Balnaves “The Tally” Reserve Cabernet Sauvignon 2010
Balnaves family vineyards, Coonawarra, South Australia

The dense colour and vivid purple meniscus suggest a five-year old of great staying power. The aroma and palate confirm the wine’s youth and could accurately be described as essence of cabernet. Ripe cassis-like varietal flavour saturates a powerful palate, deeply layered with fruit and tannin, part of it oak derived. Despite the wine’s power, it retains Coonawarra’s elegant structure. Were it not for the ProCork seal – a cork coated with a wrinkly, plastic membrane at each end – this would be a five-star wine. Wine has already travelled past the membrane, raising questions about the seal’s long-term integrity, crucial in a potentially very long lived wine.
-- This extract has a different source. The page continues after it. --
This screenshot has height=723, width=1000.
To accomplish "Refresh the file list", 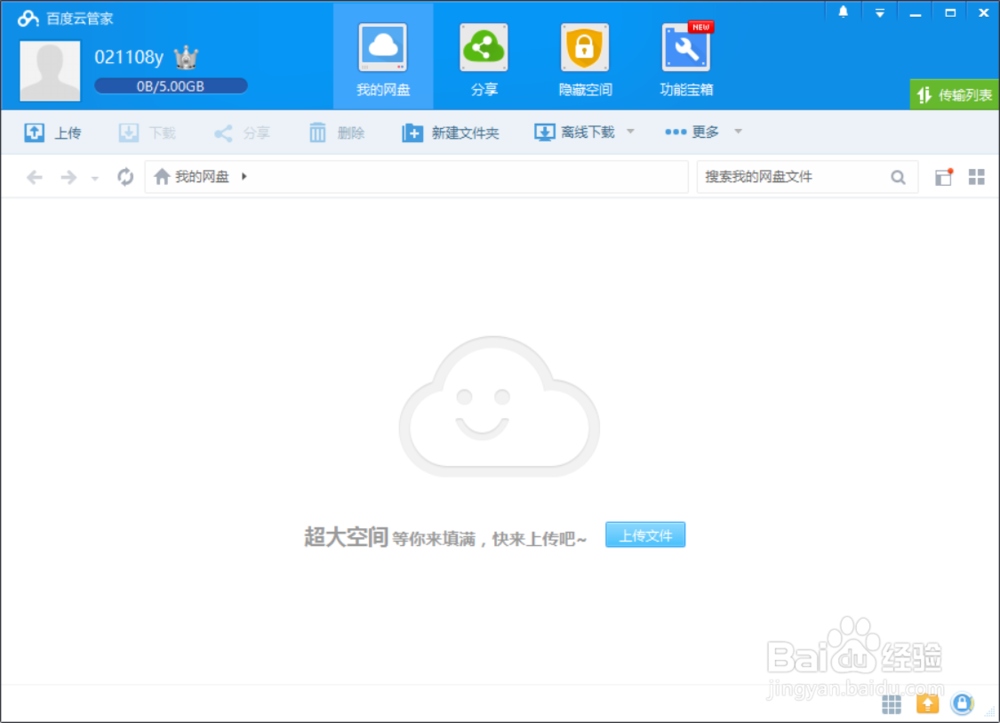I will click(x=125, y=177).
Lerida Estate Pinot Noir 2014
Lerida vineyard, Lake George, Canberra District, NSW


Lerida Estate lit up an inconsistent pinot noir class at the local agricultural society’s Canberra and Region Wine Show 2015, winning the only two gold medals among16 entrants. Judges rated the $65 Lerida Josephine 2014 slightly ahead of the $26 wine, which is due for release in about three months, says owner Jim Lumbers. Lerida’s $35 Cullarin Pinot Noir 2014 won a bronze medal in the same class. Lumbers long-term vineyard and winery work on pinot, in conjunction with winemaker Malcolm Burdett, is paying off. He says pinot is the only red variety to ripen reliably on this elevated, cool site. Continuing tweaks to canopy management and winemaking regime produced this aromatic, fine-boned, silky style.
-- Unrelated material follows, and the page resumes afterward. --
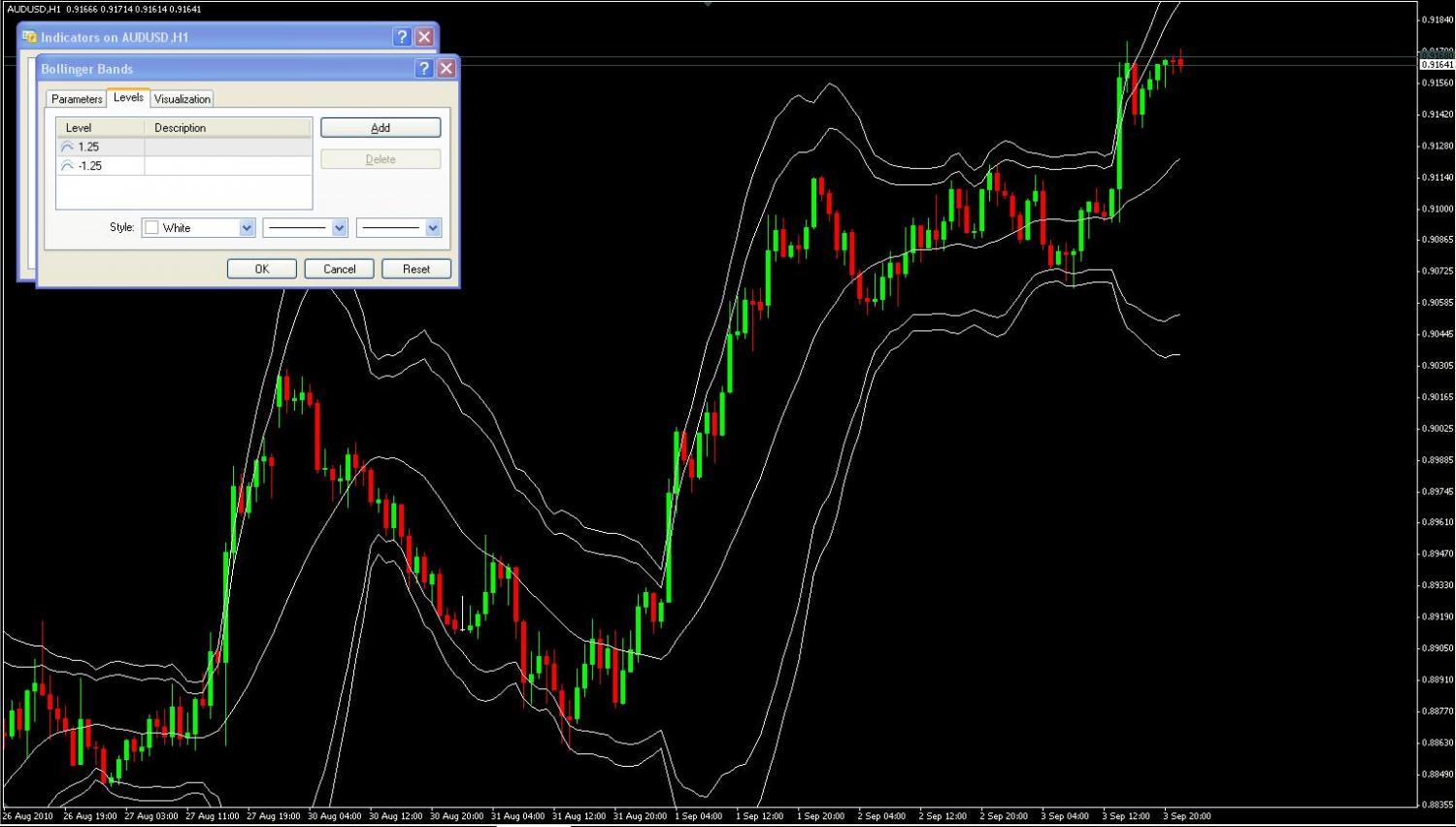Open the line width dropdown
The height and width of the screenshot is (827, 1456).
(x=399, y=227)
Battle of Bosworth Shiraz 2013
The Hill, Braden’s and Chanticleer vineyards, McLaren Vale, South Australia

Nothing fancy about Battle of Bosworth 2013, just a big mouthful of ripe, juicy shiraz flavours, reminiscent of luscious black cherries or, as one taster saw it, sour cherry. In the ripe, early 2013 vintage that lovely fruit flavour remains at the heart of the wine, where in cooler years the spicy and savoury characters of McLaren Vale shiraz tend to be more pronounced. Ripe, soft tannins match the sweet fruit and complete a delicious, drink-now red.
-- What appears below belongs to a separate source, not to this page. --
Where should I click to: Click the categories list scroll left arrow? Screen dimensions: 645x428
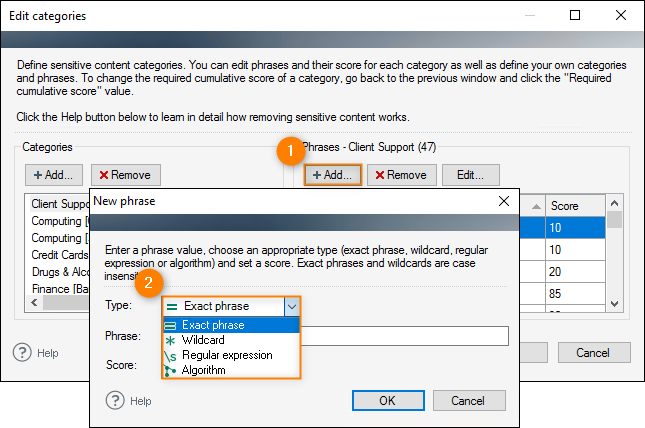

Mount Horrocks Semillon 2014
Watervale, Southern Clare Valley, South Australia

Stephanie Toole’s semillon provides the full body and texture of an oak-fermented white but unique flavours, far removed from our usual oak-fermented tipple, chardonnay. Semillon’s unique lemon- and lemongrass-like characters come through in both the aroma and flavour and give delicious vigour and life to the deep, satisfying palate. The 2014 perhaps shows a little less flesh and more lemongrass character than the 2013.

Traviarti Cabernet Sauvignon 2013
Fighting Gully vineyard, Beechworth, Victoria

Simon Grant moved to north-eastern Victoria to head a grape-grower cooperative before buying land in Beechworth. He established a vineyard devoted mainly to Piedmontese variety nebbiolo, with a smaller amount of Spain’s tempranillo. While waiting for his own vineyard to produce, Grant sourced cabernet grapes from Mark Walpole’s neighbouring Fighting Gully Road vineyard. It’s a tasty first effort, offering ripe, well-defined cabernet varietal flavours, with good mid-palate richness (often missing from cabernet) and assertive tannins, which give a firm, dry finish.

d’Arenberg The Hermit Crab Viognier Marsanne 2014
McLaren Vale, South Australia
McLaren Vale’s warm climate appears to suit Rhone Valley white varieties viognier and marsanne better than it does chardonnay, riesling and sauvignon blanc. Chester Osborne’s blend puts the bolder of the two varieties, viognier, in the driver’s seat. This gives the wine its distinctive apricot- and ginger-like character and slick texture, ameliorated somewhat by the marsanne. For a reasonable price it provides vibrant, rich, dry drinking with unique flavour and texture.